Disputes Regarding Price Adjustment and Earn-Out Mechanisms
Jennifer Permesly discussed purchase price disputes and earn-out mechanisms and provided an update on the experience from New York regarding dispute resolution processes involving accounting firms versus the traditional arbitration practice. As Ms. Permesly noted, purchase price adjustment clauses play a key role in corporate disputes and are designed to ensure that the buyer will get that which they bargained for. In this sense, price adjustment clauses are predicated on the provision of a reference balance sheet at the beginning of a deal (which will serve as a target for the transaction) and a closing balance sheet (against which price adjustments will be made).
As Jennifer noted, some of these disputes pertain exclusively to mathematical and accounting issues while other disputes involve truly legal issues that require a determination fully comporting with due process. In her experience, where the disputes involve solely accounting issues, it is sensible to appoint accountants as decisionmakers without having to proceed down the path of a full arbitration. This, Jennifer explains, is common practice in New York, where Article 76 of the Civil Practice Law and Rules specifically provides for expert determination as a mechanism for the resolution of disputes of this nature (for further details please see New York City Bar’s report titled “Purchase Price Adjustment Clauses And Expert Determinations” dated June 2013). Ms. Permesly further notes that a threshold question is whether the dispute is an “accounting-type” dispute (for which an accountant might be best suited to resolve) or a “legal-type” dispute (for which a lawyer and experienced arbitrator may be best positioned to resolve).

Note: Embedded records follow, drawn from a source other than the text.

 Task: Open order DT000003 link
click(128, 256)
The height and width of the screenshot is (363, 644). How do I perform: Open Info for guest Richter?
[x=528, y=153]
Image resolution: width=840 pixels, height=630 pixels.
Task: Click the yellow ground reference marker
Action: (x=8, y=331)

Another relevant consideration, particularly in a cross-border scenario, is that an expert decisionmaker that does not qualify as an arbitrator will not render a decision that is enforceable under the New York Convention, but the flip side is that this decision will also not be subject to review in accordance with the standards of the New York Convention. As such, while enforcement outside of the United States may be harder to achieve (by virtue of an expert determination not qualifying as a “convention award”), where the potential enforcement is focused on the United States (or its equivalent under Brazilian law), this may be a viable alternative to traditional arbitration that may reduce or narrow the scope of potential disputes that will be referred to arbitration.
Conclusions
As the panel discussions made clear, to incorporate wholesale practices and procedures originated in Anglo-Saxon law without the proper technical and taxonomical equivalency under Brazilian law is a recipe for disaster. Conversely, to ignore that M&A transactions following the American model have become the global practice is a short path for Brazil to find itself in economic isolation. Somewhere between these two extremes lies a generation of Brazilian transactional and dispute practitioners fully committed to finding efficient dispute resolution mechanisms fully consistent with Brazilian law and à mode brésilienne. The key, as is usually the case in legal affairs, is to perform a technically sound review of the applicable legal concepts and in line with the economic objectives that they seek to regulate.